INFLUENCER TESTIMONIALS
I never thought I’d get anything, when a few months back I sent out requests to fellow authors, some major and some medium, to take a look at my book and offer a blurb. I was amazed as several responded.
- Pat Mills, creator of legendary British SF comic 2000AD which featured Judge Dredd, called Soul Jacker ‘Superb, a Fantastic Voyage into the Soul.’
- Michael Marshall Smith, bestselling SF author of ‘Only Forward’ said ‘MJG proves that cyberpunk is alive and kicking.’
- Leland Lydecker, author of ‘Necrotic City’ called it ‘one of the most unusual and thought-provoking cyberpunk novels out there.’
- Cameron Coral, author of ‘Altered’, called it ‘Mind-bending cyberpunk. An incredible start to a new series.’
That’s pretty phenomenal, considering I’ve never had a testimonial before. 4 at once! And all for this book which has only ever sputtered like a damp firework in 5 years of attempts to market it.
Why the change? I think it comes down to the changes to the book and marketing package I made, which in turn come down to the ways I’ve learned to see a book from the readers’ perspective.
READER REPORTS
Readers have said they’re loving it. They can’t put it down. Before, people did not say that about this book – praise was qualified by how confusing the book was, how difficult the concepts were to follow, how it dragged in places.

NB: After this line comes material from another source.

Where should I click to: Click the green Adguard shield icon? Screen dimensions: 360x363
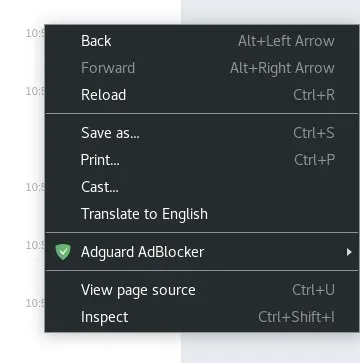pos(63,252)
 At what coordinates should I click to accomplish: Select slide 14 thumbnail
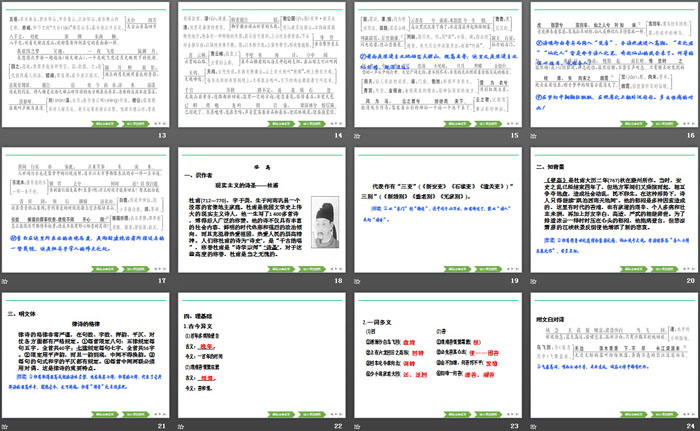[262, 62]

I think I’ve been looking at story and narrative in a cleaner way recently, probably since writing my thrillers. I read my own work with a view to what readers will think as they read it. Will they get this? Will they put up with this much exposition on the route to something exciting?
Many of my early books I wrote with only myself in mind. I can’t get upset about this – it was the only way I knew how to write. I just wrote. I didn’t know what would go over well or not. Now I’ve got a feeling. When I edit, I can feel for the first time where the reader will start to switch off – and I know what to do to fix it.
Usually it’s cut and simplify. Align the words on the page with forward movement along the line of narrative thrust. Make it exciting, not interesting. Concepts get a few lines of explanation and that’s all. They can’t stack on top of each other – they have to come interspersed with movement.
Beyond that – it’s not enough that readers get through the book and feel satisfied. I think all my books do that – there’s plenty to fill up the reader’s brain. Too much. I need them lean and mean and wanting more. They don’t just find the book interesting, they really enjoy it. It’s an experience they want more of.
I think I’m getting better at delivering that. That’s exciting. Craft is what it all comes down to, really, though marketing is essential. I always want to make the best book I can. Fingers crossed not only Amazon will start sending out recommendations soon, but also readers will do the same, letting their friends know about this new book they read called Soul Jacker.
Time will tell. I’ll be here with the report when it does.